*Records for the task:*
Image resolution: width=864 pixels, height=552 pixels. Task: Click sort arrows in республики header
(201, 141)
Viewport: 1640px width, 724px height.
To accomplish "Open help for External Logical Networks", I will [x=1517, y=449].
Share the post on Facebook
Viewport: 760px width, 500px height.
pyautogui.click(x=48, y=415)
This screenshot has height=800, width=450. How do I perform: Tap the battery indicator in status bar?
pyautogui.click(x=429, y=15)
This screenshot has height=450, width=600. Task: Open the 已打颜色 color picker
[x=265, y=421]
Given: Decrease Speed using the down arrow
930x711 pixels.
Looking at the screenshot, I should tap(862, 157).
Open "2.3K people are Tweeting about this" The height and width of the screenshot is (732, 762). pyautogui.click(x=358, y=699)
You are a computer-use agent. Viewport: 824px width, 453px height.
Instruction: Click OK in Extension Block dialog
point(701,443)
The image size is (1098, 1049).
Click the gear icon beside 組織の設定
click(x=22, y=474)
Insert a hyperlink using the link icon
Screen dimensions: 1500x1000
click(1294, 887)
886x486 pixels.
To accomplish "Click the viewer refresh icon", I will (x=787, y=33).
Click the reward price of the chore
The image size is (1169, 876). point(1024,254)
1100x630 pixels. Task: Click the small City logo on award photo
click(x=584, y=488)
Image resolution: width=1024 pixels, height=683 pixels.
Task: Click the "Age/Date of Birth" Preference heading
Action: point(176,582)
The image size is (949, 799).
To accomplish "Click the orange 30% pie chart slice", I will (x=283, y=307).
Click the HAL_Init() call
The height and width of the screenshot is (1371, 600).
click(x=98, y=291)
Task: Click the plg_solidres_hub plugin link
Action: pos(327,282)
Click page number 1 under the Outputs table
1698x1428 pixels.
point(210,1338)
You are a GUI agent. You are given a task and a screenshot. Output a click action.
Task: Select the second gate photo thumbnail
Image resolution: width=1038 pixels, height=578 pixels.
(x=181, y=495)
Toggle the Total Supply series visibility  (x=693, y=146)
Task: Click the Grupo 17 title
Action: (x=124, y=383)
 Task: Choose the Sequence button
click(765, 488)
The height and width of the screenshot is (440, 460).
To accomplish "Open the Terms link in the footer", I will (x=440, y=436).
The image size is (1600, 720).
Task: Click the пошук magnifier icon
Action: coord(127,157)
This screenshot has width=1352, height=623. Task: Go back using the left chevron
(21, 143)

*How to complete this task:* Retype only the lines running from the line with "Click the HAL_Init() call" to the end of the listing, including both of those lines.

*The answer:*
Click the HAL_Init() call
The height and width of the screenshot is (1371, 600).
click(x=98, y=291)
Task: Click the plg_solidres_hub plugin link
Action: pos(327,282)
Click page number 1 under the Outputs table
1698x1428 pixels.
point(210,1338)
You are a GUI agent. You are given a task and a screenshot. Output a click action.
Task: Select the second gate photo thumbnail
Image resolution: width=1038 pixels, height=578 pixels.
(x=181, y=495)
Toggle the Total Supply series visibility  (x=693, y=146)
Task: Click the Grupo 17 title
Action: (x=124, y=383)
 Task: Choose the Sequence button
click(765, 488)
The height and width of the screenshot is (440, 460).
To accomplish "Open the Terms link in the footer", I will (x=440, y=436).
The image size is (1600, 720).
Task: Click the пошук magnifier icon
Action: coord(127,157)
This screenshot has width=1352, height=623. Task: Go back using the left chevron
(21, 143)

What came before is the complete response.